House of Fraser is a British department store group with 57 stores and 2 outlets across the United Kingdom and Ireland. It was established in Glasgow, Scotland in 1849 as Arthur and Fraser. By 1891, it was known as Fraser & Sons. The company grew steadily during the early 20th century, and after the Second World War a large number of acquisitions transformed the company into a national chain. More recently it has been owned by several Entities including the Chinese Sanpower Group and now Sports Direct.
LPC International had previously been retained by House of Fraser (HoF) on an automation Project. However, following a strategic review this project was cancelled, and instead LPC were asked if we could provide a model to assist their current DCs in receiving product and ensuring that it was correctly toted.

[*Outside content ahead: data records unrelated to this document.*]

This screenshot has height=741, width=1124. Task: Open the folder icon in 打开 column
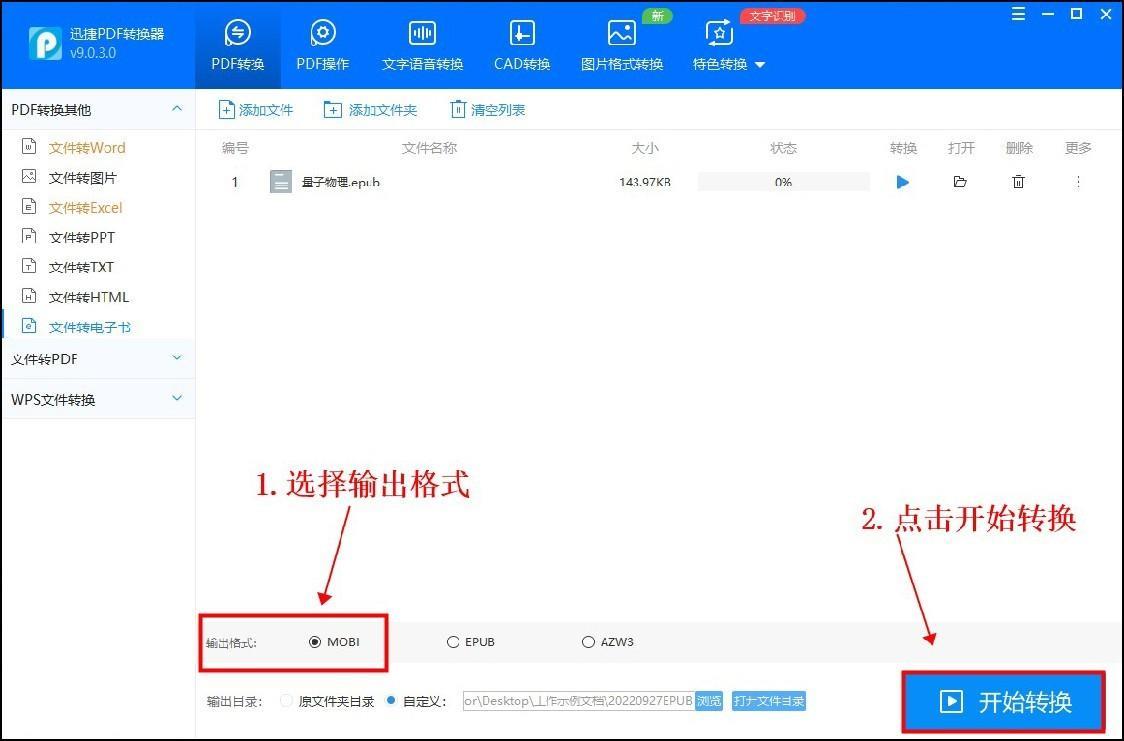960,182
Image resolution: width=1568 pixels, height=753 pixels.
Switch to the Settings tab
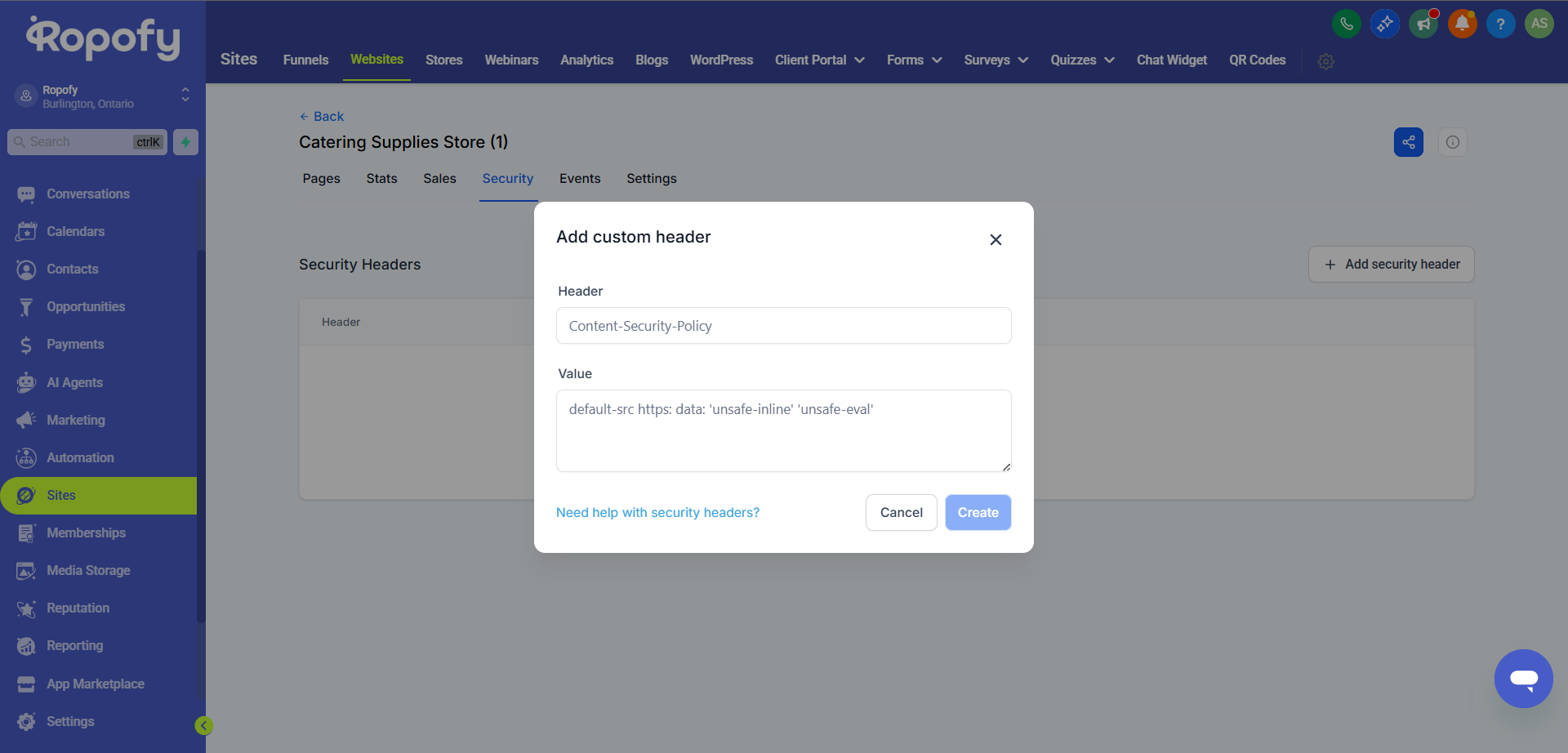pos(651,179)
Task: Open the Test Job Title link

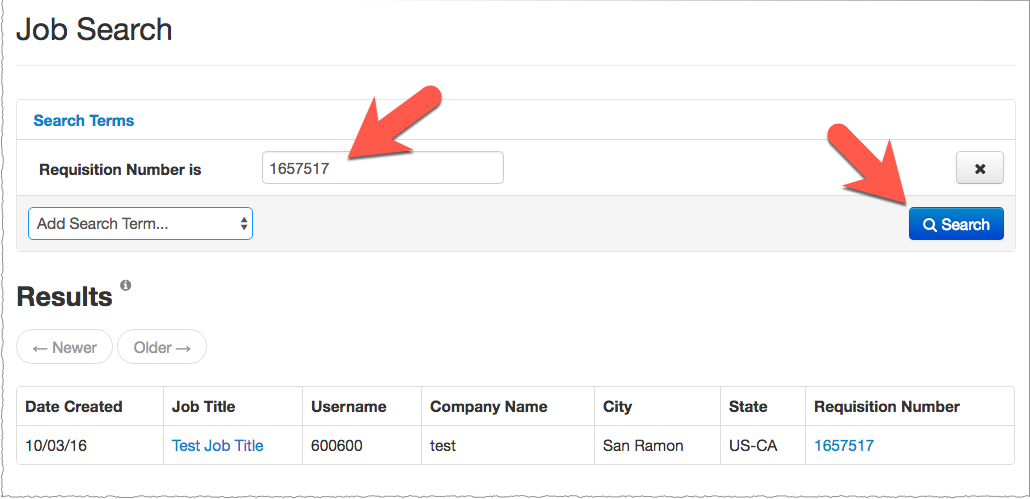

As the model was to incorporate a visual (graphical) view of Pareto Charts we decided to produce the model in Excel which would also allow easy use by the DC staff. In simple terms the model used two periods of sales information, a previous period (A) and the current period (B) (latest) along with the corresponding stock at the end of the periods.
The periods could be changed as required and the A and B periods alternating between previous and current periods.
The model then identified “A” movers from the current period and added “A” movers from the previous period that had dropped their status and had no current stock and therefore perhaps if there had been stock would have maintained their “A” status into the current period. All other SKUs were identified based on their current profile.
Other inputs relating to new products and “Sale” items were also fed into the mix to potentially add more “As”. The rules for receiving were identified and as product was scanned in, the model outputs were checked and the receiving bench instructed accordingly.
As the model was being developed more was asked of it such as:
- Recommend potential SKUs to re-locate From A zone to another or vice versa
- Or which SKUs to move to best fill available pick locations thus reducing pick routes
- Identify SKUs that have potentially lost sales due to stock outs
- Which SKUs are overstocked
By interrogating the Paretos and the numbers of SKUs as “As” Bs” etc. and the locations available, the trigger points could be modified so if too many “As” were identified the trigger of 20% could be reduced to 15% or as required in the same way “B” and “Cs” could be modified to fill the pick locations with the most suitable SKUs.
Outputs are recommendations for moves but our model summarises the data for a person to make an informed decision on what to move and when. For example, a SKU moving to a fast A zone that only has a few items in an existing slow-moving zone say 1 or 2 day’s stock would be allocated an A zone location for new stock but would suggest that the existing stock should be picked to zero and not moved first.